The Catholic Church generally applauded manumission and Iberian society had a long tradition of incorporating diverse peoples into the larger social order. The association between blackness and slavery, though palpable, was far from absolute on the Iberian Peninsula. As early as 1474, Ferdinand and Isabella appointed a man of African descent named Juan de Vallodolid, more popularly called “El conde negro,” to be a judge and an official leader of Seville’s African community. Freedmen also formed a religious brotherhood and operated a hospital to serve the African community in Seville. In 1472, a group of free Africans in Valencia received a license to form a religious brotherhood, which they named the cofradia of Nuestra Senora de Gracia. Skin color did not necessarily limit the ability of African peoples to coexist with Europeans and Moors as free people on the peninsula.” 

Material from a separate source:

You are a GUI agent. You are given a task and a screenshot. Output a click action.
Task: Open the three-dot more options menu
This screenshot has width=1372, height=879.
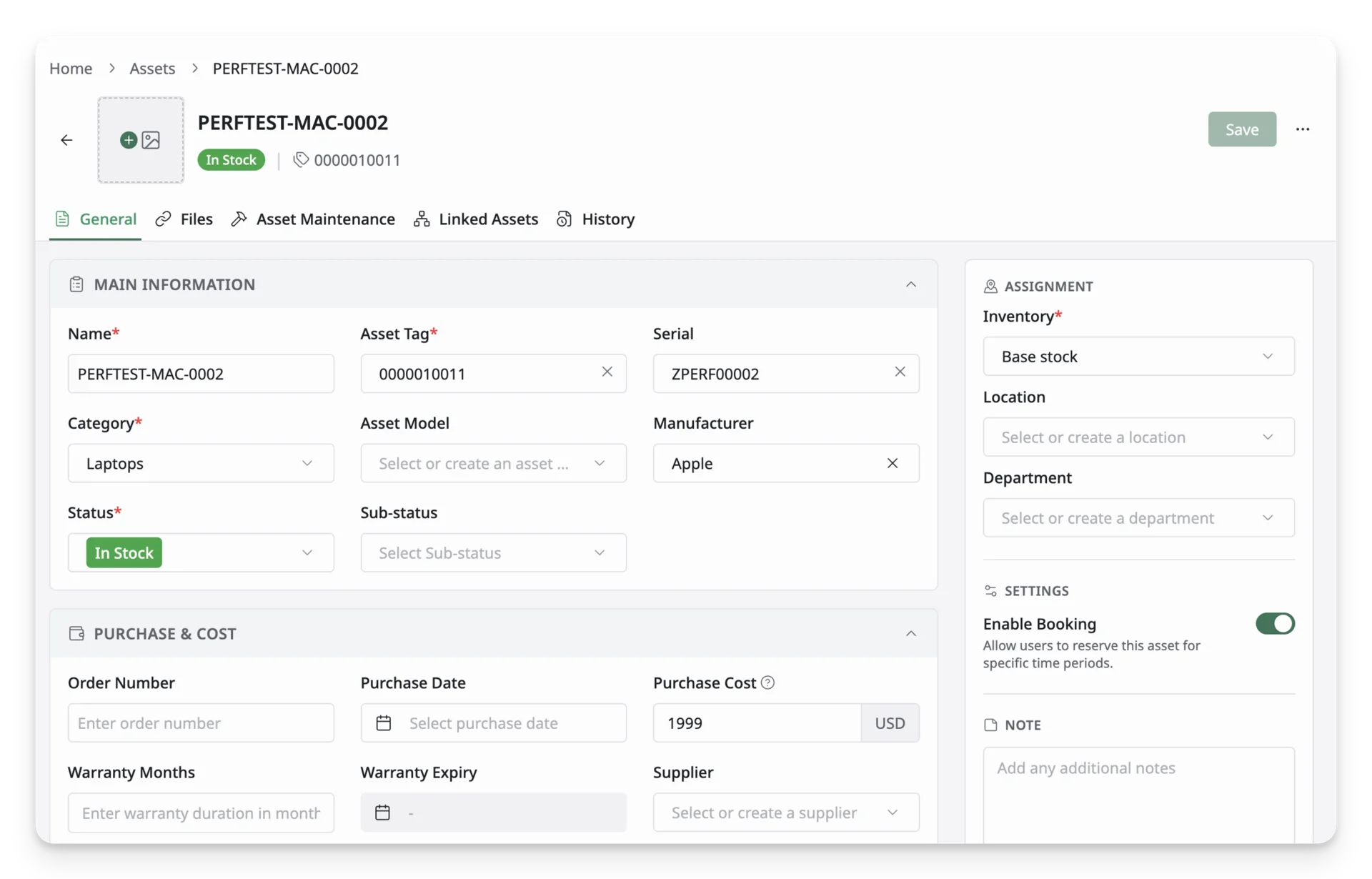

“Not surprisingly, then, free Africans could be found throughout Spanish America, especially in the main urban centers and coast enclaves, Africans had been present in the main urban centers and coastal enclaves, Africans had been present in America from the beginning of European colonization in the 1490s. By all accounts, African mariners sailed with Christopher Columbus in the 1490s and African soldiers aided Heran Cortes and other conquistadores in their New World exploits. Many of the earliest African peoples in Spanish America were ladinos, or individuals who had already lived in the Iberian world for a number of years. Their numbers were small during the first half of the century, as African slavery became more routinized, slave traders transported another 40,000 slaves across the Atlantic. Increasingly, these new arrivals–bozales shipped to Spanish America directly from Africa contributed to the Africanization of the local population. Enslaved Africans therefore lived and worked very visibly in the Americas during the sixteenth century, particularly in those places that interested English observers the most-the Caribbean islands, central Mexico, and the gold mining region of northern South America.”